Jadi, gagasan connecting sebenarnya bukanlah jalan baru terutama bagi mereka yang memegang prinsip yunani kuno maupun ungkapan latin Nil Novi Sub Sole atau di bawah matahari tidak ada yang baru. Bahkan kalau merujuk beberapa pandangan filsuf modern yang telah sepakat bahwa fenomena sosial yang terjadi merupakan siklus yang berulang, artinya yang terjadi sekarang adalah peristiwa yang pernah terjadi di masa lampau dan juga akan terjadi lagi di masa yang akan datang. Terlepas dari pro dan kontra yang muncul, konsep ini patut dipertimbangkan sebagai jawaban atas debatable ilmuwan pemerintahan maupun pembelajar ilmu pemerintahan mengenai wilayah pengkajian ilmu ini. Perlu memperluas pemahaman connecting bukan hanya menghubungkan dinamika kepentingan politik dengan perilaku administrasi, kemudian antara yang memerintah dan yang diperintah tetapi juga melekat dengan dimensi waktu yang menghubungkan masa lalu, masa kini dan masa depan, yang menghubungkan semua bidang sosial agar selaras dalam sistem kehidupan yang diharapkan.
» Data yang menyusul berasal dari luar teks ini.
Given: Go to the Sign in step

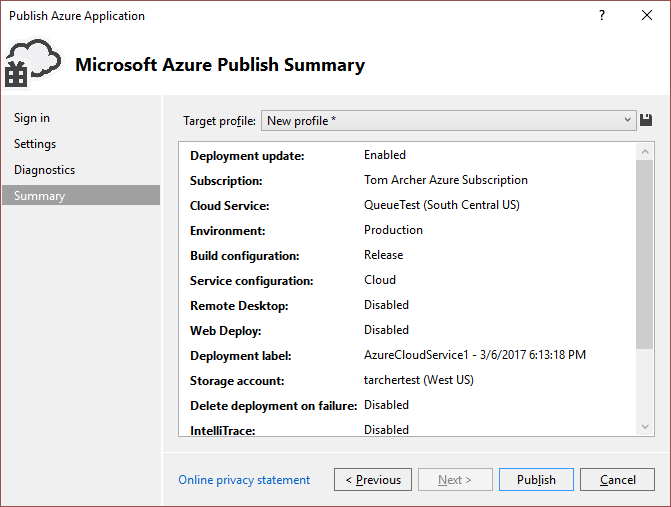Looking at the screenshot, I should pyautogui.click(x=32, y=118).
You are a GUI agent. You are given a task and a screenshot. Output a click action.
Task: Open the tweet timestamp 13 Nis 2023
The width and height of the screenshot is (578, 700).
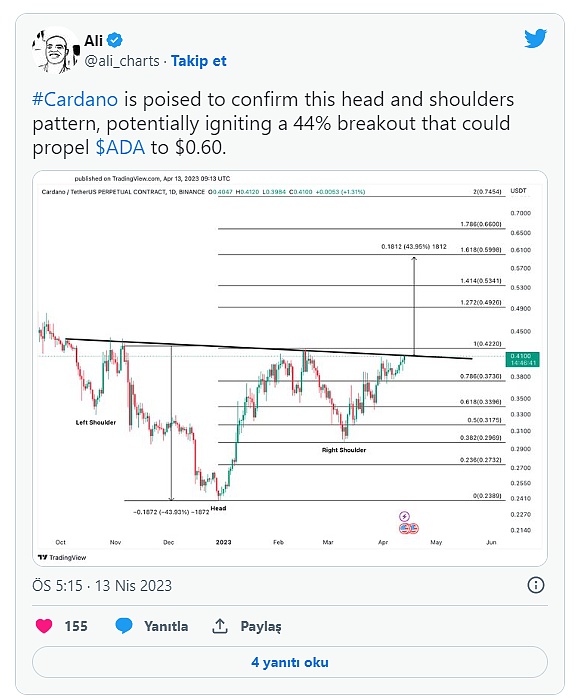[102, 585]
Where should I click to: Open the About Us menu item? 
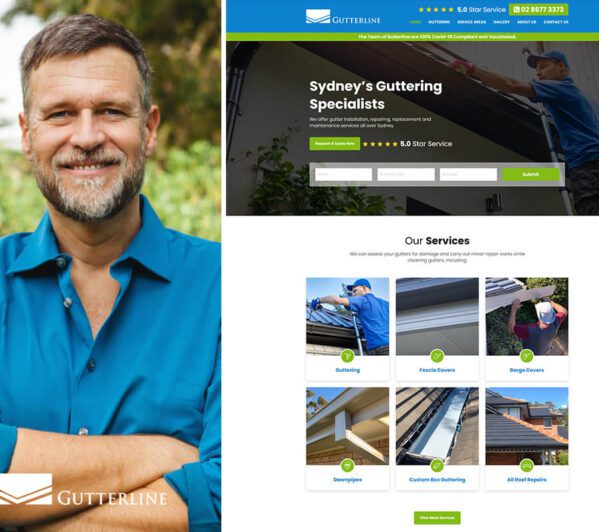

Dari sini akan menjadi ilmu yang memimpin hidup bersama manusia ke arah kebahagiaan yang sebesar-besarnya (Van Poeltje, 1953:28) sekaligus mengembalikan ilmu ini sebagai primus interpares yakni induk dari ilmu kenegaraan lainnya.
Sehubungan dengan itu, langkah konkrit yang perlu dilakukan agar tidak berputar putar soal ini adalah mendiskusikan gagasan ini secara serius di lingkungan internal berbagai komunitas atau asosiasi ilmuwan pemerintahan. Kemudian mengambil kesepakatan bersama menyetujui atau mengusulkan gagasan lainnya. Keberanian tersebut diteruskan dalam aksi nyata perbaikan kurikulum di lingkungan kampus maupun perubahan lainnya dalam karya-karya yang mendukung pengembangan ilmu ini. Intinya polemik mengenai obyek forma perlu disepakati agar tidak menimbulkan multi-tafsir bahkan ambigu dalam mengambil posisi yang sebenarnya melalui karya ilmiah maupun karya besar lainnya sebagai solusi atas persoalan bangsa ini. Kejelasan tersebut akan membuat ilmuwan pemerintahan semakin percaya diri dalam menempatkan diri di antara ilmu kenegaraan lainnya dalam forum apapun. Dan tentu semakin fokus hadir memberikan solusi bagi persoalan kehidupan manusia sebagai komunitas duniawi. Akhirnya akan ada pemetaan yang jelas pengembangan ilmu pemerintahan yang solusional bagi NKRI.